# Weekend stopover in Manchester



## olley (May 1, 2005)

Hi we are probably going to a show in Manchester in mid October, I can find sites to stay at ok, but they are all 10-12 miles away, just wondered if anybody knew of a pub in Manchester that would let us stay over the weekend?

Don't mind joining Britstops or Motorhomestopover etc. if they have one, but its got to be inside the M60 ring.

Ian


----------



## teemyob (Nov 22, 2005)

*Winnie*

If you were in something smaller, you could have used our drive.

I will have a think and ask around for you.

TM


----------



## dragabed (May 24, 2008)

*http://www.motorhomefacts.com/ftopic-reply-112106.html*

try great jackson st car park 
have stayed a couple of weekends last year


----------



## tonka (Apr 24, 2006)

I am sure that I remember reading a post on here a long time back about a car park very close to the MEN arena..
Some van owners had stayed overnight after going to shows there.

Google shows Great ducie st and "boddingtons carpark"...

Not sure if this is any help.. :?


----------



## teemyob (Nov 22, 2005)

*Mentioned*



tonka said:


> I am sure that I remember reading a post on here a long time back about a car park very close to the MEN arena..
> Some van owners had stayed overnight after going to shows there.
> 
> Google shows Great ducie st and "boddingtons carpark"...
> ...


I mentioned that last time but got no feedback.

There is another car park closer to the Mancunian way that may be some use.

Medlock Street Car Park (Hulme Street)


----------



## teemyob (Nov 22, 2005)

*Route*

The Carousel  Is on a bus route into Manchester.

It is about 5 miles To Manchester from there.

You could ring and ask could you park your campervan in the car park if you ate in the pub?

TM


----------

Rows from a dataset:
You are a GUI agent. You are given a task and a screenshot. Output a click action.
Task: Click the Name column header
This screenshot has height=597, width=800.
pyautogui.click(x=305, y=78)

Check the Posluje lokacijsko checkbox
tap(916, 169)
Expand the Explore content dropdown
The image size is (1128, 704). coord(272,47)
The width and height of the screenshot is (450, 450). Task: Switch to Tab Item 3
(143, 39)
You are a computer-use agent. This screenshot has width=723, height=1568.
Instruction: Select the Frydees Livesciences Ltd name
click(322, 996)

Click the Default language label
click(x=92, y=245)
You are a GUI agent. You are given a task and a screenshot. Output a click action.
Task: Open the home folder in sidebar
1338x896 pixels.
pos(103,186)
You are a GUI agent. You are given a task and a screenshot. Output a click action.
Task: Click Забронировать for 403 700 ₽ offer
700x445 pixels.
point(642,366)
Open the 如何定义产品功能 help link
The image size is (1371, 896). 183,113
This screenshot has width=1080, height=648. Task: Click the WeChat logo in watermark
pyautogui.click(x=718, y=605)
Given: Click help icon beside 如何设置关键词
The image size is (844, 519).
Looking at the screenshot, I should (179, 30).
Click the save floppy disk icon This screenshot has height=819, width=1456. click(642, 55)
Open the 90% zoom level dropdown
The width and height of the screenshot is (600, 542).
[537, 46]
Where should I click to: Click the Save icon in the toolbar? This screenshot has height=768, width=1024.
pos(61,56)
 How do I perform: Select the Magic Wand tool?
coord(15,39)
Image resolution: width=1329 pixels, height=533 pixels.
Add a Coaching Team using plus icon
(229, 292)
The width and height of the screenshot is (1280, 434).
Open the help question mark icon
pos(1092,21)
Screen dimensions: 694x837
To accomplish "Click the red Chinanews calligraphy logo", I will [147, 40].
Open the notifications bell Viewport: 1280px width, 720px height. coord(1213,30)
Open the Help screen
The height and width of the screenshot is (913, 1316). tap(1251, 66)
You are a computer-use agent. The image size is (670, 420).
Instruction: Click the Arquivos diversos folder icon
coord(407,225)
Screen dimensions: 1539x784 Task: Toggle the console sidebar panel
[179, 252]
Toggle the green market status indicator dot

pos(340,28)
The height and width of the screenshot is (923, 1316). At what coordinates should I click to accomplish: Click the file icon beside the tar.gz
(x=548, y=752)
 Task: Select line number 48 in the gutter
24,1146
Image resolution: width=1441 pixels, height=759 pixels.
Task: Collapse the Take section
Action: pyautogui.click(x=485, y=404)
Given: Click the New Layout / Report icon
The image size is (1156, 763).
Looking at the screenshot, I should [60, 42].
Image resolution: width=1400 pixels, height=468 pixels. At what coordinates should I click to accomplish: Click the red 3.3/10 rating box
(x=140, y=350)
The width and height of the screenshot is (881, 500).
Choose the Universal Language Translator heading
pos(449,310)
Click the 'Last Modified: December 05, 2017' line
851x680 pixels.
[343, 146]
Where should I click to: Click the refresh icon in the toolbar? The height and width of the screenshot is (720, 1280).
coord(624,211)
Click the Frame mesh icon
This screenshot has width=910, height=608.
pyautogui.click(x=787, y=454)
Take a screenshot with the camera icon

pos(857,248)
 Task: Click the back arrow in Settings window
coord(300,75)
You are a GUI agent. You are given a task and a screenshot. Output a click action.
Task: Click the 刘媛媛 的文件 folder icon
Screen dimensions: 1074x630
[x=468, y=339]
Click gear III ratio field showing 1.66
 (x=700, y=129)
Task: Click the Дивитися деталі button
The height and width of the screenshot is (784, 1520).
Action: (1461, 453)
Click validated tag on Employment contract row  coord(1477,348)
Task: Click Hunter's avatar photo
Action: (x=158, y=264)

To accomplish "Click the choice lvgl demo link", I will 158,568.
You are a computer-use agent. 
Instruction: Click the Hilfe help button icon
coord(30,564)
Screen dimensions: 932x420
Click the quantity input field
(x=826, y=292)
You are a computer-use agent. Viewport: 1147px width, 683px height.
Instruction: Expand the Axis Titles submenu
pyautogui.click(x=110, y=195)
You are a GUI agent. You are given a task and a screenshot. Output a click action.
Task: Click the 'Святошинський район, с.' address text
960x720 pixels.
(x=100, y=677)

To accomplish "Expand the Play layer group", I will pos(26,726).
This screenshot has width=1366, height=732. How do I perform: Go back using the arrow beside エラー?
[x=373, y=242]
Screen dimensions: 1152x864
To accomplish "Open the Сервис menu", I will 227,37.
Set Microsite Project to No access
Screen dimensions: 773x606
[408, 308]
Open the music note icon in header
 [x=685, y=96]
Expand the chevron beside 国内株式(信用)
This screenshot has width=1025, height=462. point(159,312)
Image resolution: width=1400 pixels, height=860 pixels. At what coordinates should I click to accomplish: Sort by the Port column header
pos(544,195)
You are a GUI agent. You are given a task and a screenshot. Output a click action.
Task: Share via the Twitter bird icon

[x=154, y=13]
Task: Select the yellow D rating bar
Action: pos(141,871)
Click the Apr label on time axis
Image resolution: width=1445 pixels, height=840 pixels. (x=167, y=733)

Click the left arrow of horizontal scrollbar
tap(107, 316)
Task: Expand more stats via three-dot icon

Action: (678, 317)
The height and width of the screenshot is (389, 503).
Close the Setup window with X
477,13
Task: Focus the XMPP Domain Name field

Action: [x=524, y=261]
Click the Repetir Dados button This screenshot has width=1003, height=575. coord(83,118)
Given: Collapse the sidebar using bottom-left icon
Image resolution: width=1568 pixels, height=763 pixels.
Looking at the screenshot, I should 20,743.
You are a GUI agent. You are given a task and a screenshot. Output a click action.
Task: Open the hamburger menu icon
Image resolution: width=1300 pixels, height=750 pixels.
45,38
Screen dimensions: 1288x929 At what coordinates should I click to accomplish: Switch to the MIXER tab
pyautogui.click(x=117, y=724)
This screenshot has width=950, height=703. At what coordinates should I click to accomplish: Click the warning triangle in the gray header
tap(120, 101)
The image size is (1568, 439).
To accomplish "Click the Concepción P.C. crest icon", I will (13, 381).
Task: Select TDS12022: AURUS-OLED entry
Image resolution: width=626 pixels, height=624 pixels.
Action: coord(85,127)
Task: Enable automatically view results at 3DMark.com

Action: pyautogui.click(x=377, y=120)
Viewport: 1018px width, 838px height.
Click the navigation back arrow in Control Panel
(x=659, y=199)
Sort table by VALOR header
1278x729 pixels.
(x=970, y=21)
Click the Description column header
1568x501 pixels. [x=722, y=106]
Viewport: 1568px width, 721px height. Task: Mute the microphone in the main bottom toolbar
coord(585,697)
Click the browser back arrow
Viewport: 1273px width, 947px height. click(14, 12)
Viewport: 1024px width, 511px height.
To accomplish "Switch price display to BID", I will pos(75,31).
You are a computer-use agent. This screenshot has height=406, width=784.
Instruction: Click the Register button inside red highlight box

■ Task objective:
Copy the Manchester stopover thread from "Medlock Street Car" up to and including "Manchester from there.", swapping "bus route" for "tram route". You can leave the rows aside, since nothing here depends on them.

■ Solution to this exercise:
Medlock Street Car Park (Hulme Street)


----------



## teemyob (Nov 22, 2005)

*Route*

The Carousel  Is on a tram route into Manchester.

It is about 5 miles To Manchester from there.